> _QUOTED PASSAGE_:
§

Re: Content filltering/exclusion with MCF

Posted by Arcadius Ahouansou <ar...@menelic.com>.

Hello Karl.

I agree, this would be slower than the usual filtering by url or HTTP
header.

On the other hand, this would be a very useful feature:
Could be used to remove documents containing swear words from index or
remove adult content or discard emails flagged as spam etc.

Regarding the implementation.
So far in MCF, regex have been used for pattern matching.
In the case of a content filtering, the user will supply a king of
"dictionary" that we will use to determine whether the document will go
through or not.
The dictionary can grow quite a bit.

The other alternative to regex may be the Aho–Corasick string matching
algorithm
A java implementation can be found at
https://github.com/robert-bor/aho-corasick
Let's say in my dictionary, I have tow entries "expired" and "not found".
the algorithm will return either "expired", "not found" or both depending
on what it found in the document.
This output could be used to decide whether to index it or not.

In this specific case where we only want to exclude a content from the
index, we could exit on the first match i.e no need to match the whole
dictionary.
There is a pull-request for dealing with that
https://github.com/robert-bor/aho-corasick/pull/14

Thanks.

Arcadius.

On 29 April 2015 at 22:50, Karl Wright <da...@gmail.com> wrote:

> Hi Arcadius,
>
> A feature like this is possible but could be very slow, since there's no
> definite limit on the size of an html page.
>
> Karl
>
>
> On Wed, Apr 29, 2015 at 5:01 PM, Arcadius Ahouansou <ar...@menelic.com>
> wrote:
>
>>
>> Hello Karl.
>>
>> I have checked the Simple History and I could see deletions.

§

> _DATA SECTION_:
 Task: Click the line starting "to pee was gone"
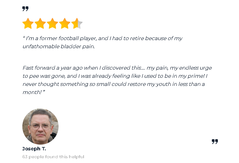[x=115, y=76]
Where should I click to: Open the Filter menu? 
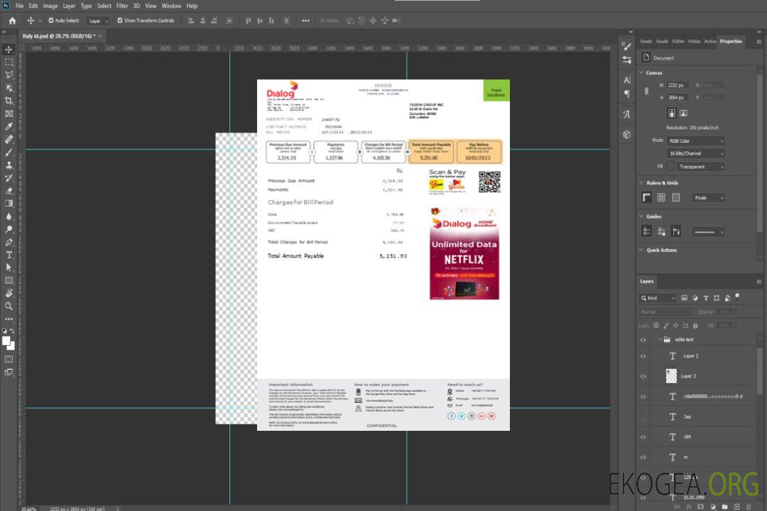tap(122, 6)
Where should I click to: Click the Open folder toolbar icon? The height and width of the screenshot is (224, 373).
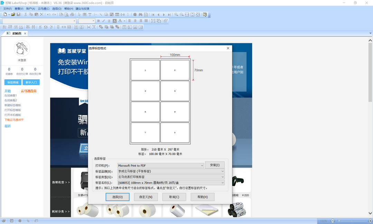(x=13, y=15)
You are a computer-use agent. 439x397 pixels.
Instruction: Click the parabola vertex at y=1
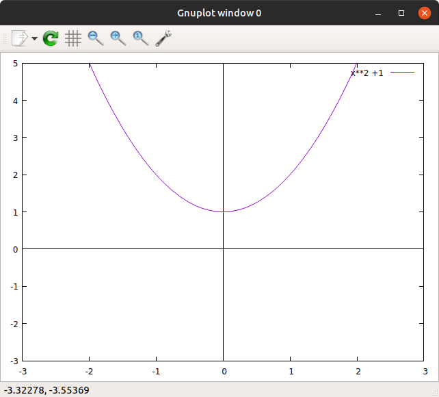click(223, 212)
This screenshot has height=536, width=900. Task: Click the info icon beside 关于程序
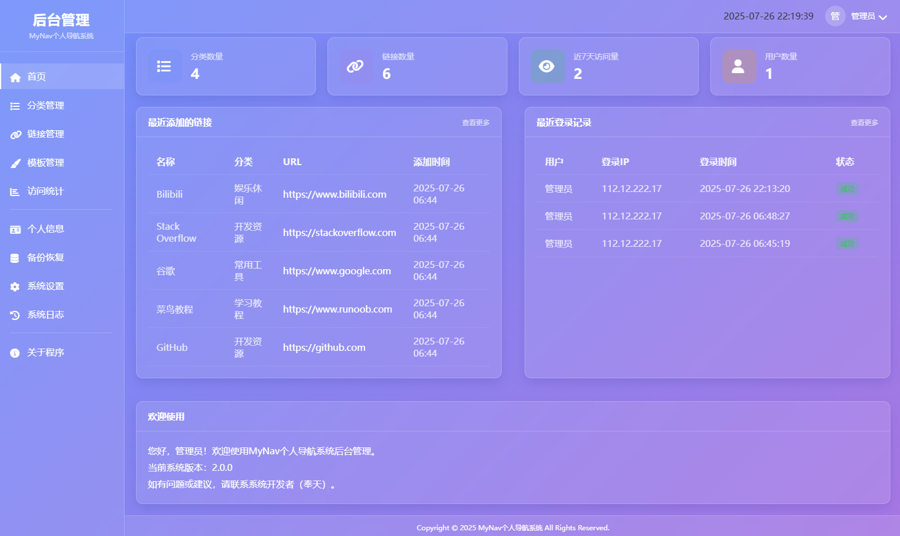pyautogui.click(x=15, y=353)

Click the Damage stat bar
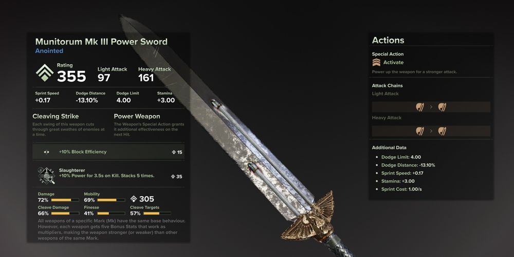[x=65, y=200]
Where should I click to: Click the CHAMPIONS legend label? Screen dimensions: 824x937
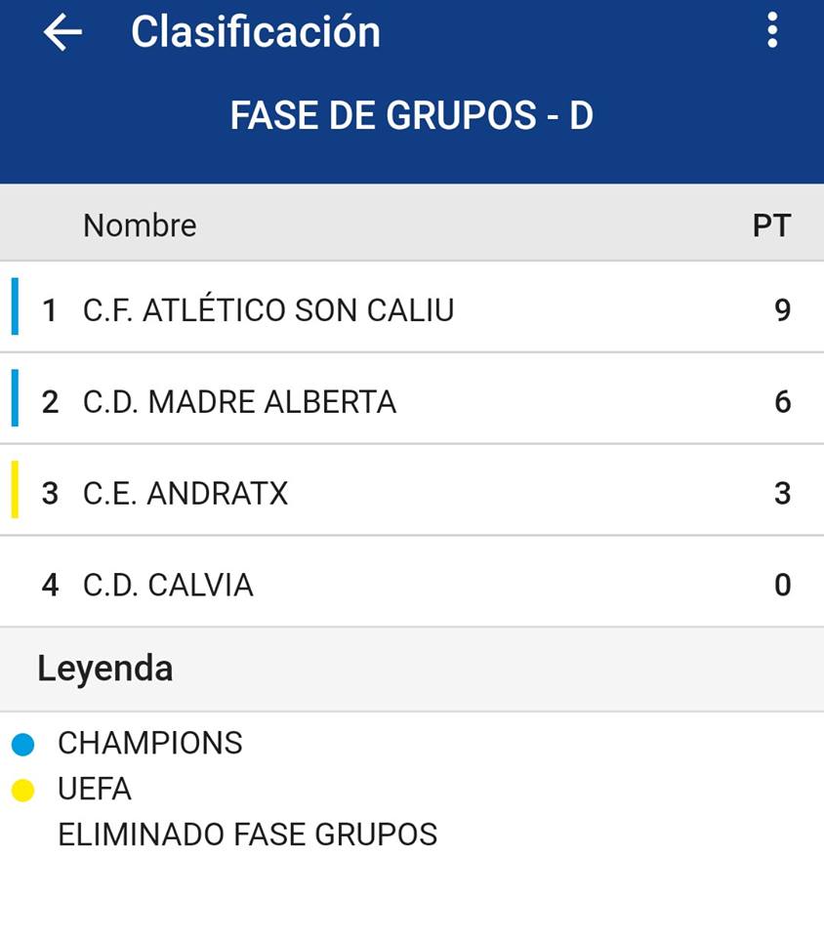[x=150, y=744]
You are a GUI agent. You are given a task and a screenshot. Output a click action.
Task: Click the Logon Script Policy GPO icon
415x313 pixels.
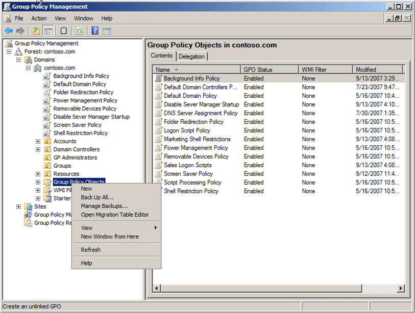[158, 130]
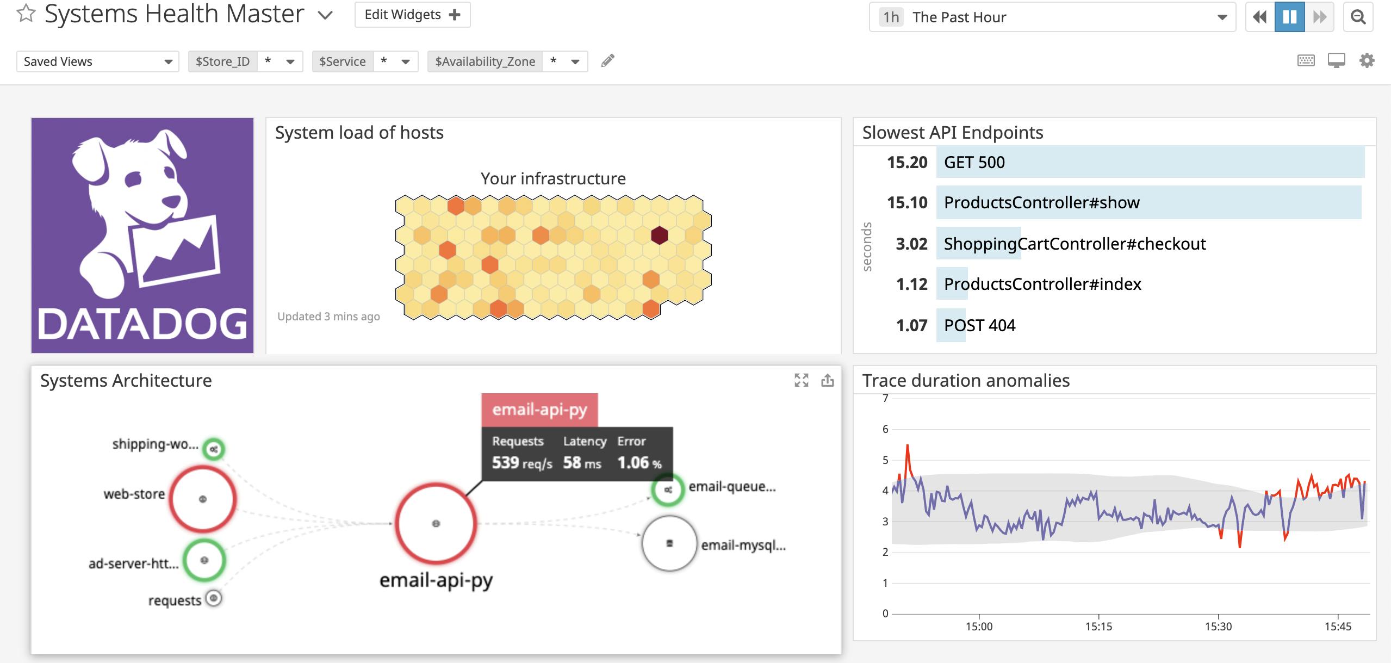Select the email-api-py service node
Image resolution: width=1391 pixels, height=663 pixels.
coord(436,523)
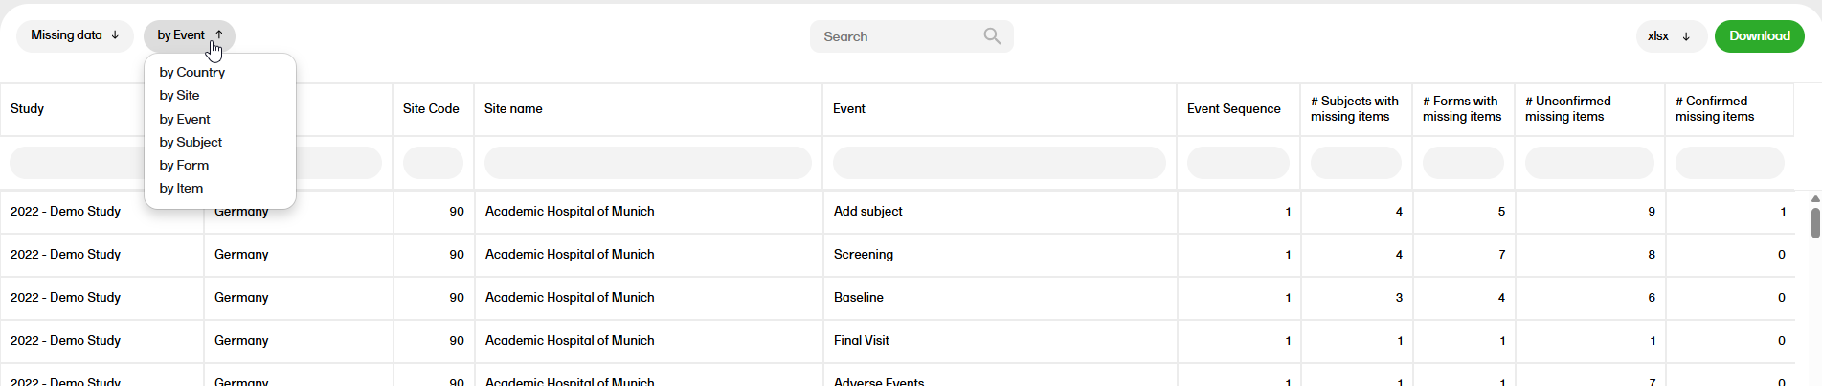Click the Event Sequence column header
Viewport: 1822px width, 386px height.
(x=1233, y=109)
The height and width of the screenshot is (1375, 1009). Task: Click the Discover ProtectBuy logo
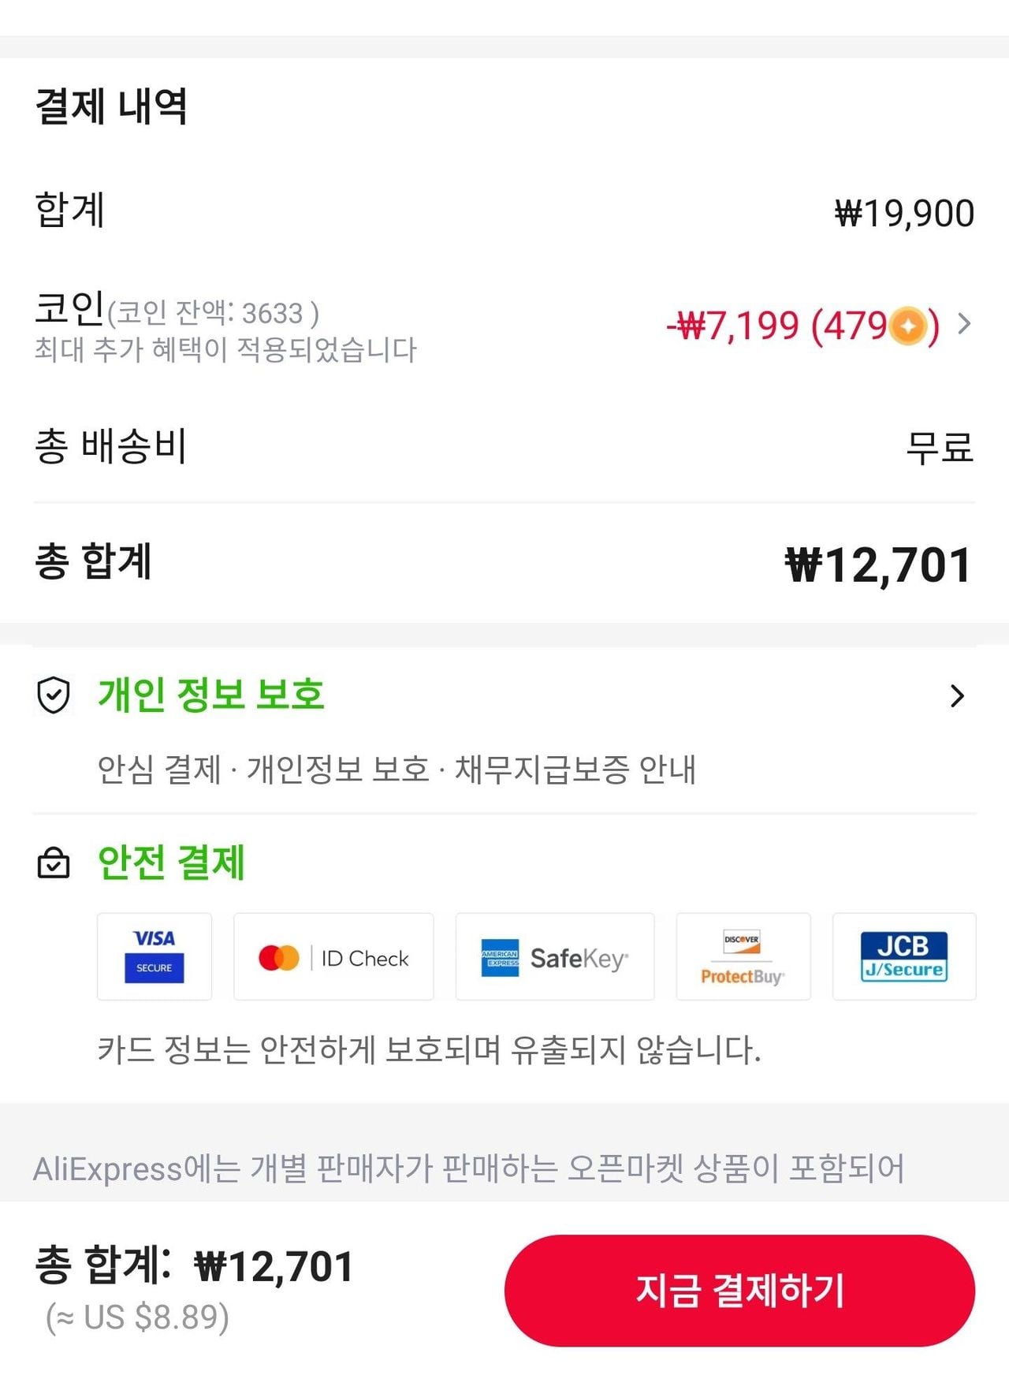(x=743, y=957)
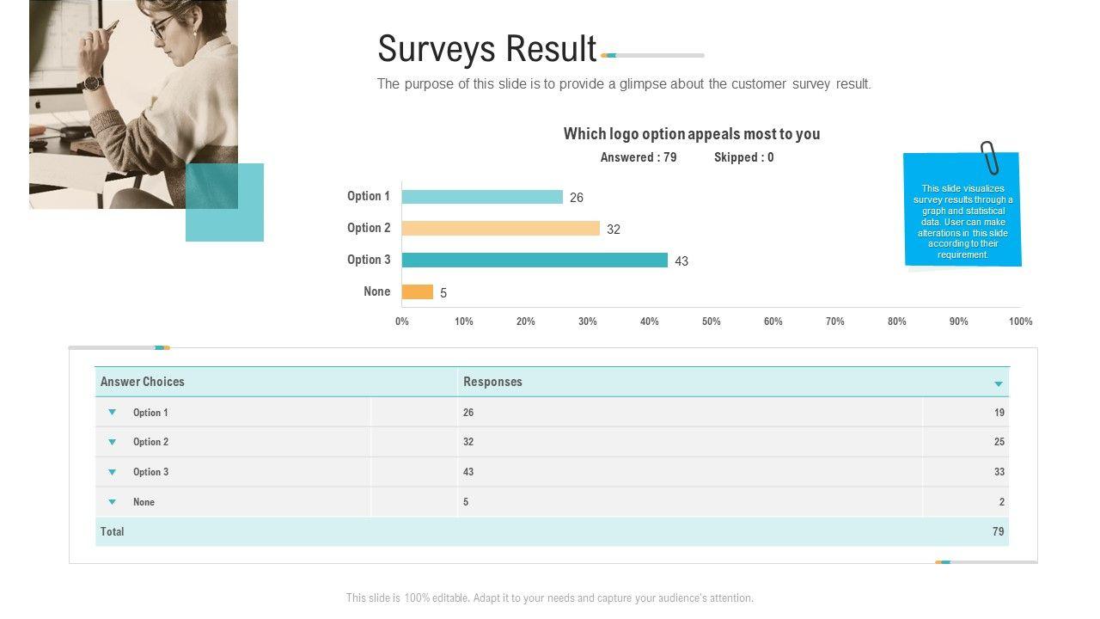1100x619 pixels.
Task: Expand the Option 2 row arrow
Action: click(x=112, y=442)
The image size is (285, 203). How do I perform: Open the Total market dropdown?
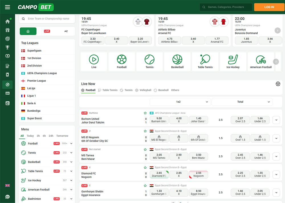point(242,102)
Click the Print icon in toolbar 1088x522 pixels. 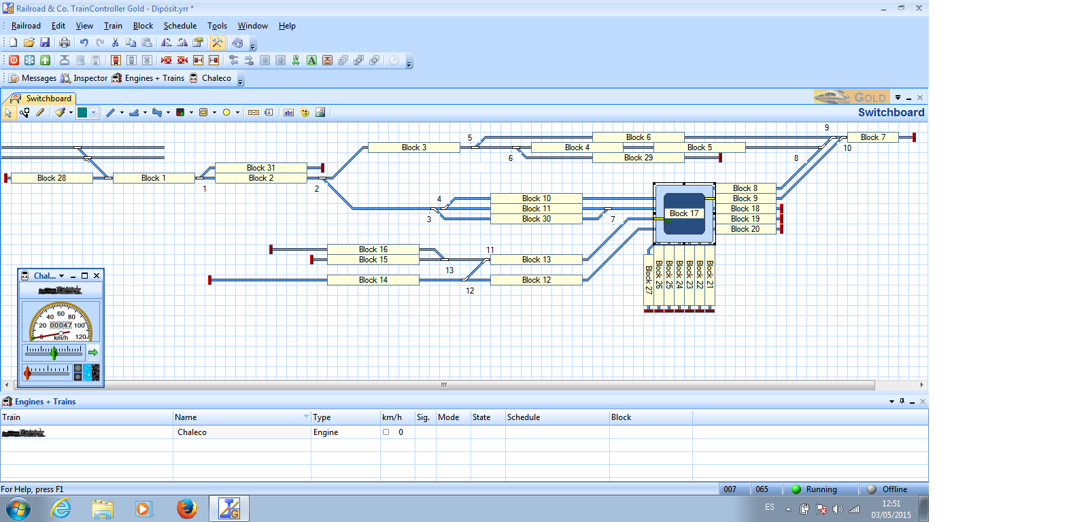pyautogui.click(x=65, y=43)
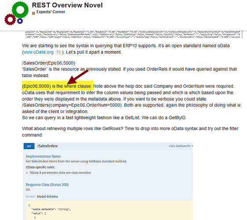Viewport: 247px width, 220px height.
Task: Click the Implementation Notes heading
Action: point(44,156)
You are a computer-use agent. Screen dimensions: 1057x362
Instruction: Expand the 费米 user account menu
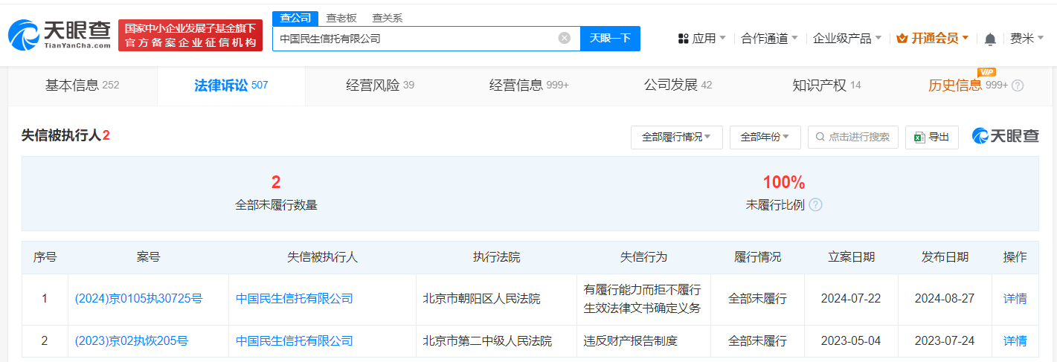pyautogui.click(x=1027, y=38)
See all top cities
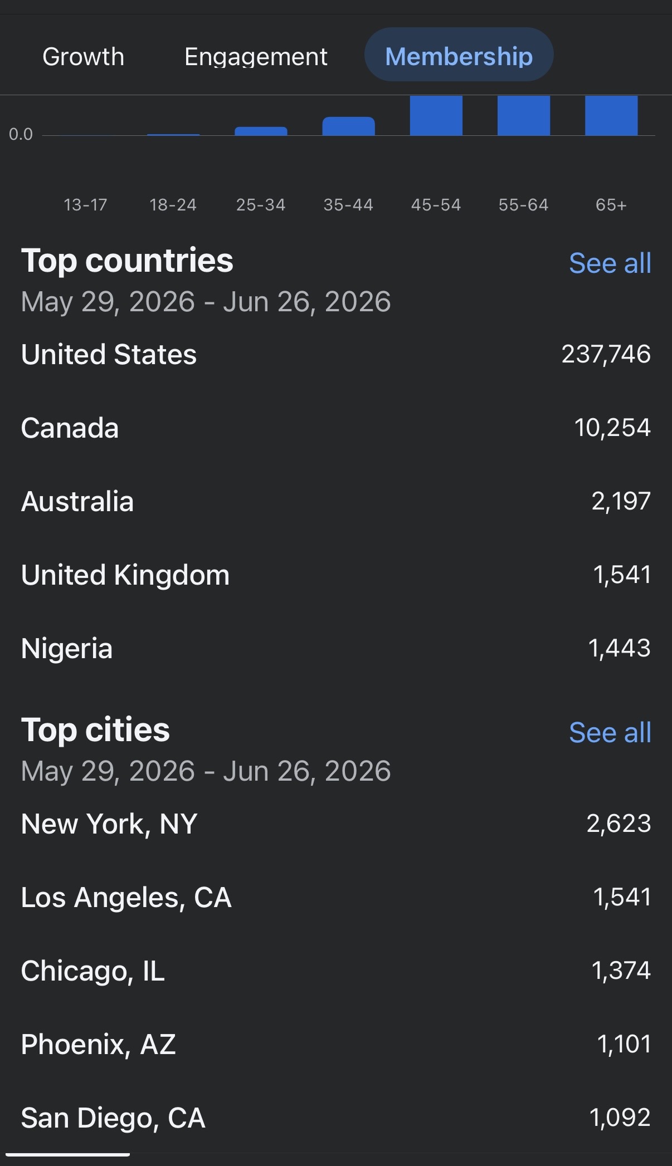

§

> _WHAT TO DO_:
A. Answer these questions about the mailing-list post on content filtering with MCF:
(i) What has MCF used for pattern matching so far?
(ii) Which string matching algorithm is suggested as an alternative to regex?
(iii) In Karl's reply, why could the feature be very slow?
B. Carry on the mailing-list post about content filtering with MCF from its last line.

> _ANSWERS_:
A.
(i) Regex.
(ii) The Aho–Corasick string matching algorithm.
(iii) There is no definite limit on the size of an HTML page.

B.
>>
>> I have recently migrated my config to MCF 2.0.2 without migrating all
>> crawled data. That may be the reason why I have in Solr document that lead
>> to 404.
>>
>> Clearing my Solr index and resetting the crawler may help solve my
>> problem.
>>
>> On the other hand, some of the page I am crawling display friendly
>> messages such as "The document you are looking for has expired" with a 200
>> HTTP header instead of 404.
>> How feasible would it be to exclude document from the index based on the
>> content on the document?
>>
>> Thank you very much.
>>
>> Arcadius.
>>
>>
>>
>> On 28 April 2015 at 12:18, Karl Wright <da...@gmail.com> wrote:
>>
>>> Hi Arcadius,
>>>
>>> So, to be clear, the repository connection you are using is a web
>>> connection type?
>>>
>>> The web connector has the following code which should prevent indexing
>>> of any content that was received with a response type of 200:
>>>
>>>       int responseCode = cache.getResponseCode(documentIdentifier);
>>>       if (responseCode != 200)
>>>       {
>>>         if (Logging.connectors.isDebugEnabled())
>>>           Logging.connectors.debug("Web: For document
>>> '"+documentIdentifier+"', not indexing because response code not indexable:
>>> "+responseCode);
>>>         errorCode = "RESPONSECODENOTINDEXABLE";
>>>         errorDesc = "HTTP response code not indexable
>>> ("+responseCode+")";
>>>         activities.noDocument(documentIdentifier,versionString);
>>>         return;
>>>       }
>>>
>>>
>>> You should indeed see these cases logged in the simple history and no
>>> document sent to Solr.  Is this not what you are seeing?
>>>
>>> Karl
>>>
>>>
>>> On Tue, Apr 28, 2015 at 7:01 AM, Arcadius Ahouansou <
>>> arcadius@menelic.com> wrote:
>>>
>>>>
>>>> Hello.
>>>>
>>>> I am using MCF 2.0.2 for crawling the web and ingesting data into Solr.
>>>>
>>>> MCF has ingested into Solr documents that returned HTTP error let's
>>>> says 401, 403, 404 or have a certain content like "this page has expired
>>>> and has been removed"
>>>>
>>>> The question is:
>>>> is there a way to tell MCF to ingest
>>>> - only document not containing a certain content like "Not Found" or
>>>> - only document excluding those with header 401, 403, 404, 500, ...
>>>>
>>>> Thank you very much.
>>>>
>>>> Arcadius.
>>>>
>>>
>>>
>>
>>
>> --
>> Arcadius Ahouansou
>> Menelic Ltd | Information is Power
>> M: 07908761999
>> W: www.menelic.com
>> ---
>>
>
>

-- 
Arcadius Ahouansou
Menelic Ltd | Information is Power
M: 07908761999
W: www.menelic.com
---

Re: Content filltering/exclusion with MCF

Posted by Karl Wright <da...@gmail.com>.

Hi Arcadius,

A feature like this is possible but could be very slow, since there's no
definite limit on the size of an html page.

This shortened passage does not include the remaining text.